++++ The records ++++
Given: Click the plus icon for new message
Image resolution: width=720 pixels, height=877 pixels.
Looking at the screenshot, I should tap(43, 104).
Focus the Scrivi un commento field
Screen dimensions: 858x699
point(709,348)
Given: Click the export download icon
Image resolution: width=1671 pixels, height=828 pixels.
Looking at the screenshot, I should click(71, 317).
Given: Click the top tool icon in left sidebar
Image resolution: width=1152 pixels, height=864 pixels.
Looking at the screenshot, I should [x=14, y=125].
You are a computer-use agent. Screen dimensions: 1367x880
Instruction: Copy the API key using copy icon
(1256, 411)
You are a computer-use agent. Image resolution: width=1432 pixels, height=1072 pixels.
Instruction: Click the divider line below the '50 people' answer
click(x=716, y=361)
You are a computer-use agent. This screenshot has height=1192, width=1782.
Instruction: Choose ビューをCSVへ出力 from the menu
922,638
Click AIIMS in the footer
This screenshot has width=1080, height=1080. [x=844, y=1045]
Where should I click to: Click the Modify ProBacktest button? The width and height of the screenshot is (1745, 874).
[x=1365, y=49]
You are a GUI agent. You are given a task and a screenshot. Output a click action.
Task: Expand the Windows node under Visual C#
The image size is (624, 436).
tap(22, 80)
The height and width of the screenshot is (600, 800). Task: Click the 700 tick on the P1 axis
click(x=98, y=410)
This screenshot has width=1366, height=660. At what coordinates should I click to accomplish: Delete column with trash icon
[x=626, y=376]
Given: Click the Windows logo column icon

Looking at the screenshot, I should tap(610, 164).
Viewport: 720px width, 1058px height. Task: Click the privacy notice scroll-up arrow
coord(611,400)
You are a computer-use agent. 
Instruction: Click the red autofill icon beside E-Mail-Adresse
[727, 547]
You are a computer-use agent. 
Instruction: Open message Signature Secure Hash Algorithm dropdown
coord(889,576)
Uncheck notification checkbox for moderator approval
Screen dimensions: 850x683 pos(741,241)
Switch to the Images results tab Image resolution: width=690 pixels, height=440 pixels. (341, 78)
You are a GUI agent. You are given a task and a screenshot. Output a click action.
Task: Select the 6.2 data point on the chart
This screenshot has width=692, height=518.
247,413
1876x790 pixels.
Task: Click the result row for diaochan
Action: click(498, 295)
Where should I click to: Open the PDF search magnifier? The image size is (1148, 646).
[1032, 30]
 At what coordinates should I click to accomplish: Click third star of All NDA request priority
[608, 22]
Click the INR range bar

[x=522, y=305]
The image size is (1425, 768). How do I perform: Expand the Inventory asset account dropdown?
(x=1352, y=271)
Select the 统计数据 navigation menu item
++++
:: Exercise instructions ::
Nothing may be omitted or altered; reproduce all of the entries.

:: Written response ::
Given: Click the plus icon for new message
Image resolution: width=720 pixels, height=877 pixels.
Looking at the screenshot, I should tap(43, 104).
Focus the Scrivi un commento field
Screen dimensions: 858x699
point(709,348)
Given: Click the export download icon
Image resolution: width=1671 pixels, height=828 pixels.
Looking at the screenshot, I should click(71, 317).
Given: Click the top tool icon in left sidebar
Image resolution: width=1152 pixels, height=864 pixels.
Looking at the screenshot, I should [x=14, y=125].
You are a computer-use agent. Screen dimensions: 1367x880
Instruction: Copy the API key using copy icon
(1256, 411)
You are a computer-use agent. Image resolution: width=1432 pixels, height=1072 pixels.
Instruction: Click the divider line below the '50 people' answer
click(x=716, y=361)
You are a computer-use agent. This screenshot has height=1192, width=1782.
Instruction: Choose ビューをCSVへ出力 from the menu
922,638
Click AIIMS in the footer
This screenshot has width=1080, height=1080. [x=844, y=1045]
Where should I click to: Click the Modify ProBacktest button? The width and height of the screenshot is (1745, 874).
[x=1365, y=49]
You are a GUI agent. You are given a task and a screenshot. Output a click action.
Task: Expand the Windows node under Visual C#
The image size is (624, 436).
tap(22, 80)
The height and width of the screenshot is (600, 800). Task: Click the 700 tick on the P1 axis
click(x=98, y=410)
This screenshot has width=1366, height=660. At what coordinates should I click to accomplish: Delete column with trash icon
[x=626, y=376]
Given: Click the Windows logo column icon

Looking at the screenshot, I should tap(610, 164).
Viewport: 720px width, 1058px height. Task: Click the privacy notice scroll-up arrow
coord(611,400)
You are a computer-use agent. 
Instruction: Click the red autofill icon beside E-Mail-Adresse
[727, 547]
You are a computer-use agent. 
Instruction: Open message Signature Secure Hash Algorithm dropdown
coord(889,576)
Uncheck notification checkbox for moderator approval
Screen dimensions: 850x683 pos(741,241)
Switch to the Images results tab Image resolution: width=690 pixels, height=440 pixels. (341, 78)
You are a GUI agent. You are given a task and a screenshot. Output a click action.
Task: Select the 6.2 data point on the chart
This screenshot has width=692, height=518.
247,413
1876x790 pixels.
Task: Click the result row for diaochan
Action: click(498, 295)
Where should I click to: Open the PDF search magnifier? The image size is (1148, 646).
[1032, 30]
 At what coordinates should I click to accomplish: Click third star of All NDA request priority
[608, 22]
Click the INR range bar

[x=522, y=305]
The image size is (1425, 768). How do I perform: Expand the Inventory asset account dropdown?
(x=1352, y=271)
Select the 统计数据 navigation menu item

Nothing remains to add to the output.